Ma quali sono le differenze fra orientamento degli adulti e orientamento scolastico o universitario?

Provo a elencarne alcune (suggerimenti benvenuti). Nell’orientamento in ambito educativo:

  1. si lavora molto di più su profili e settori professionali, perché la conoscenza del mondo produttivo che hanno gli studenti è limitata
  2. si lavora molto sugli indirizzi del ciclo di studi successivo, incluso, quando opportuno, la formazione professionale
  3. si enfatizza molto e si fa fare un’autoanalisi sulla riuscita scolastica e sul possesso delle capacità di natura cognitiva che la rendono possibile.
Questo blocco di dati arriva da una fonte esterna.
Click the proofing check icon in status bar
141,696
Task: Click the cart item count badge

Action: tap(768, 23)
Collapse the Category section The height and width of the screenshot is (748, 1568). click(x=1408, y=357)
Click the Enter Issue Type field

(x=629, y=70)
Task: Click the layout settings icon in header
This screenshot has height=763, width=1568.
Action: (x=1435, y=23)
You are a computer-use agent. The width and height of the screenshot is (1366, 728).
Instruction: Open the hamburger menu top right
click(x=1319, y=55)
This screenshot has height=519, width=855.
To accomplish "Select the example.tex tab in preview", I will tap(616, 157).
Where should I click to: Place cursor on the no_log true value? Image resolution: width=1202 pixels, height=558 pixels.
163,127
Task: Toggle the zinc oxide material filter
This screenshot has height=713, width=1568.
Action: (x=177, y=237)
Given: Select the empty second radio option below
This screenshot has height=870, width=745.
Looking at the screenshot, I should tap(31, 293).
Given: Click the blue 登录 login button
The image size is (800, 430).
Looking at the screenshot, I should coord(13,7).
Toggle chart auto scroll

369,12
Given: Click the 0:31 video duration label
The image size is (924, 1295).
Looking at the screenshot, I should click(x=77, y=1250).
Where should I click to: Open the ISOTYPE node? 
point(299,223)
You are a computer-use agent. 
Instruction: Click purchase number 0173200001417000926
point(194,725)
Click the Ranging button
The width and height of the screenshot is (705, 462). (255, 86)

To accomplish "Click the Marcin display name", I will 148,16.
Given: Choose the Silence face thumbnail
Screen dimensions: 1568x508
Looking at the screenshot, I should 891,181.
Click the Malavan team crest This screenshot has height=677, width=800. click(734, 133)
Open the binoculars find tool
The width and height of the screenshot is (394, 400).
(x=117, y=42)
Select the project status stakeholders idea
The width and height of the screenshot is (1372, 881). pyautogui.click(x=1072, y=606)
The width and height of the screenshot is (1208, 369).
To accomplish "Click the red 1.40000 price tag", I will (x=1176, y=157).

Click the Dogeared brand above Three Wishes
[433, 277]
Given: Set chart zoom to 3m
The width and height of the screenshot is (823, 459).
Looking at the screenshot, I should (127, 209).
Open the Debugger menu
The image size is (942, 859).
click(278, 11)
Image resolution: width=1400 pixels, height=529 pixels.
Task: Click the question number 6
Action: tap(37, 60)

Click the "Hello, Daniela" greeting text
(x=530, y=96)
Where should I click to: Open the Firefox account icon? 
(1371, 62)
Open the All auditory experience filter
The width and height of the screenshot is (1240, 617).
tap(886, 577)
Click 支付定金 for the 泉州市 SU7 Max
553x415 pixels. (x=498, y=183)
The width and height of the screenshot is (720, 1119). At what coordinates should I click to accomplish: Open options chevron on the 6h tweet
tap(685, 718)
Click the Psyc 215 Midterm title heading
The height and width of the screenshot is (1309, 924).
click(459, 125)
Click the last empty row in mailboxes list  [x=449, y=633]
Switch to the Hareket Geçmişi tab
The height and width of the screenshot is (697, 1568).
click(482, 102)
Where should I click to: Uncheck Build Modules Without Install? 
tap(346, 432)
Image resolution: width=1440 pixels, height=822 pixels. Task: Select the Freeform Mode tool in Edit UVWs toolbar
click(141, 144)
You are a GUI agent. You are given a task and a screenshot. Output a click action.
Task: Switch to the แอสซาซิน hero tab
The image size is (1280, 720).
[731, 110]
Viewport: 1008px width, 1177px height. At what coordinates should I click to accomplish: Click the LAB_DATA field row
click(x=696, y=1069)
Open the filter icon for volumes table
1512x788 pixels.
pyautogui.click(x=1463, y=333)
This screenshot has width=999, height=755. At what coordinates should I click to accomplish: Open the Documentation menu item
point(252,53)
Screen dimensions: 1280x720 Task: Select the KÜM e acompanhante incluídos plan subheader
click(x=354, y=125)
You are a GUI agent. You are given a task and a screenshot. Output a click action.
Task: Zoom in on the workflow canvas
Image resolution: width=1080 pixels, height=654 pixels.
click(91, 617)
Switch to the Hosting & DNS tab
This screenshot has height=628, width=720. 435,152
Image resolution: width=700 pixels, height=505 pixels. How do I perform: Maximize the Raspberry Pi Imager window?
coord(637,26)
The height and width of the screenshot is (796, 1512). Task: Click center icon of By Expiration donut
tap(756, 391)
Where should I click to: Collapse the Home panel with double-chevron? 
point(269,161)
Si invitano inoltre gli studenti a riflettere sulla loro esperienza del mondo educativo e sulla loro motivazione allo studio
  4. è più probabile che si usino test di interessi e di attitudini
  5. si può lavorare sugli stereotipi di genere relativi alle professioni
  6. si possono presentare particolari indirizzi di studio e settori produttivi che offrono buone opportunità di lavoro
  7. si può lavorare sulle tecniche di ricerca di lavoro con studenti di 5’ superiore o che stanno per terminare/hanno terminato l’università o la formazione professionale

Nell’orientamento in ambito educativo si può lavorare anche sullo sviluppo di competenze orientative, vale a dire di quelle capacità che sono direttamente correlate al positivo inserimento nel mondo educativo e lavorativo (raccogliere informazioni orientative, prendere decisioni relative a scuola o lavoro, fare ricerca di lavoro), ma questo accade anche nell’orientamento degli adulti.

In ambito educativo si può lavorare anche per migliorare il metodo di studio, la resistenza allo stress, il rapporto con i compagni e gli insegnanti, e simili, ma a mio modo di vedere queste attività non rientrano nell’orientamento propriamente detto.